Stored records
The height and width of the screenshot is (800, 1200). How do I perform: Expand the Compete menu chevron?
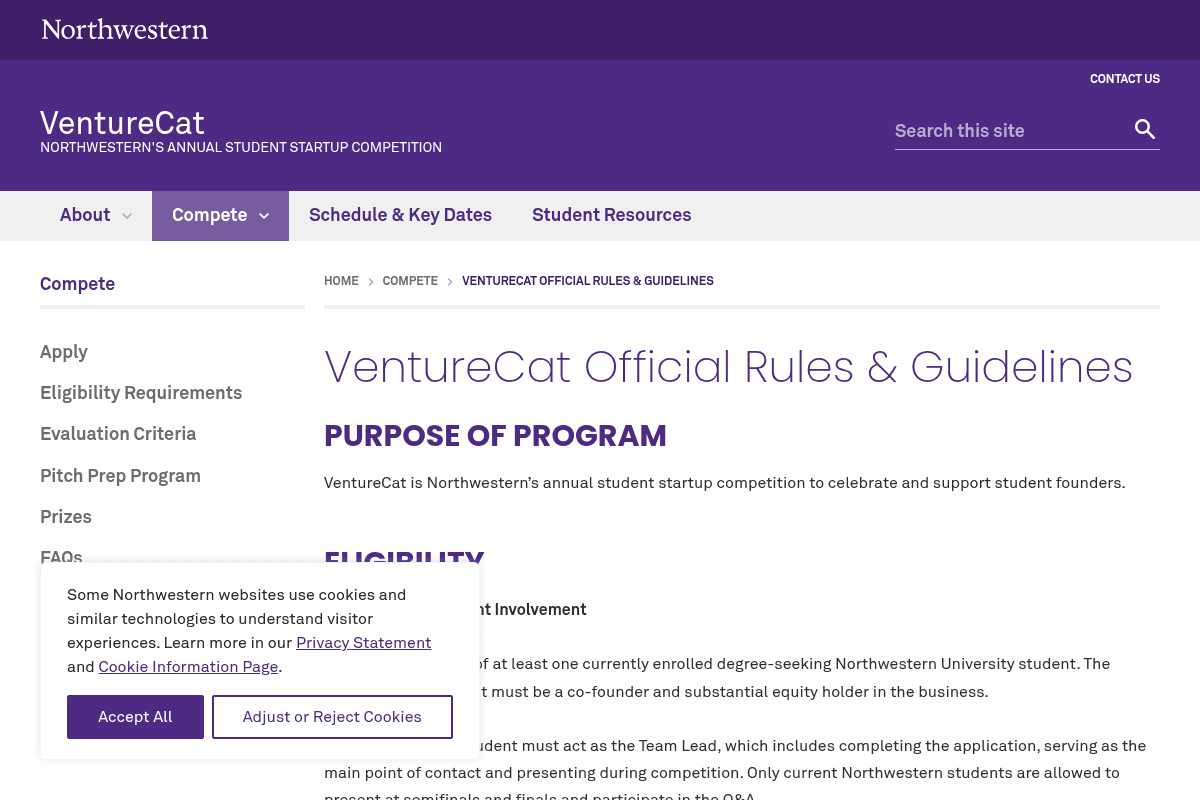(x=264, y=216)
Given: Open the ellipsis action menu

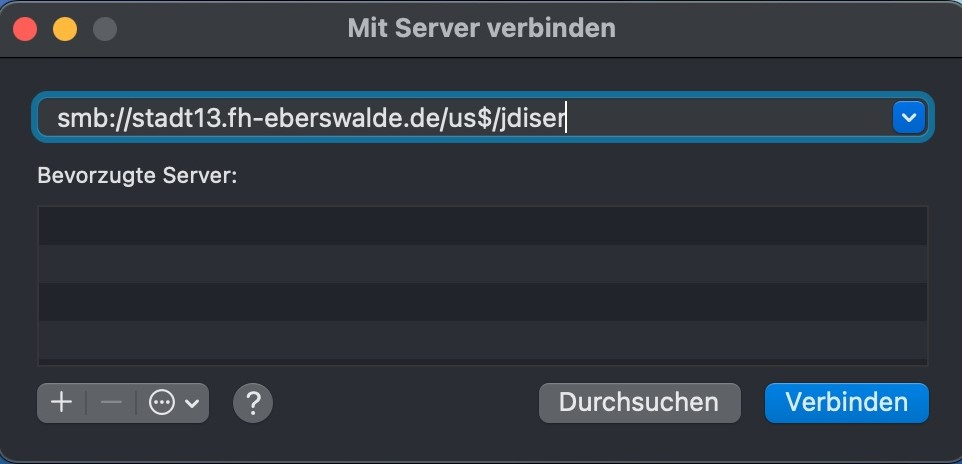Looking at the screenshot, I should [162, 403].
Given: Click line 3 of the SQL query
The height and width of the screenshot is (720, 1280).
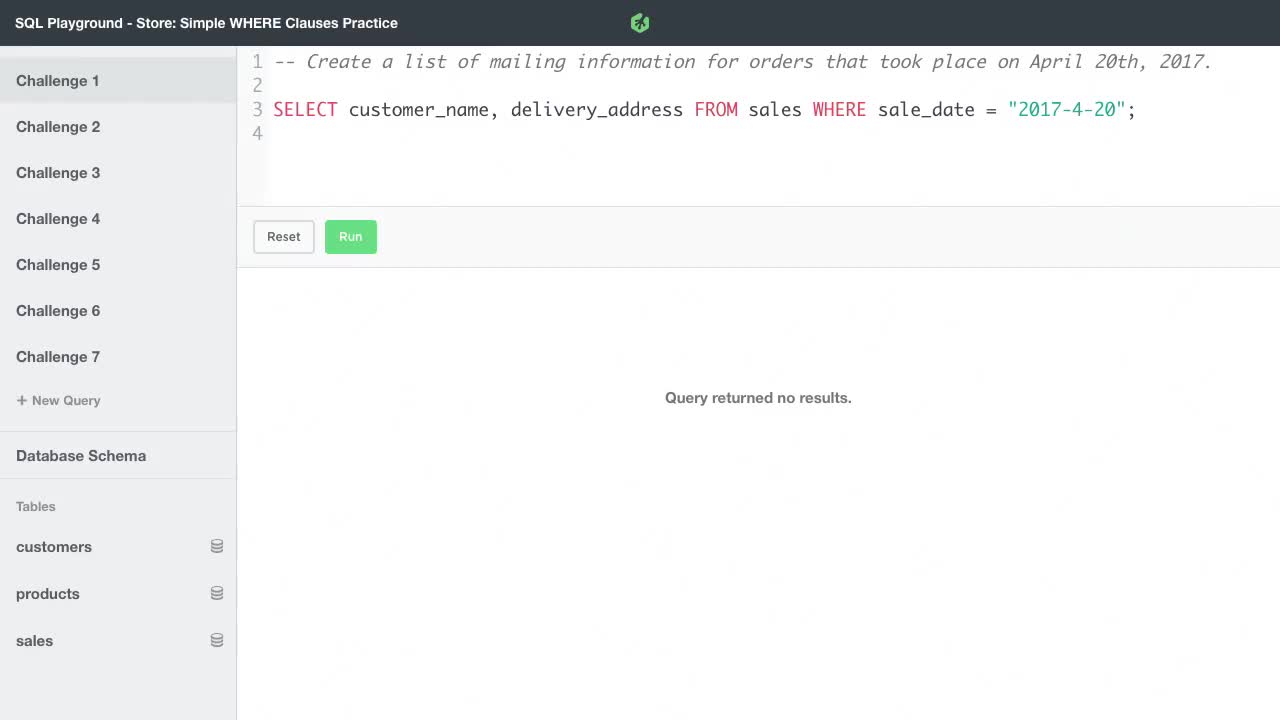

▶ **What you should do**
Copy out all the entries exactly. Images stay out of the copy.

▶ **Your solution**
The height and width of the screenshot is (800, 1200). How do I perform: Expand the Compete menu chevron?
(x=264, y=216)
Given: Open the ellipsis action menu

Looking at the screenshot, I should [162, 403].
Given: Click line 3 of the SQL query
The height and width of the screenshot is (720, 1280).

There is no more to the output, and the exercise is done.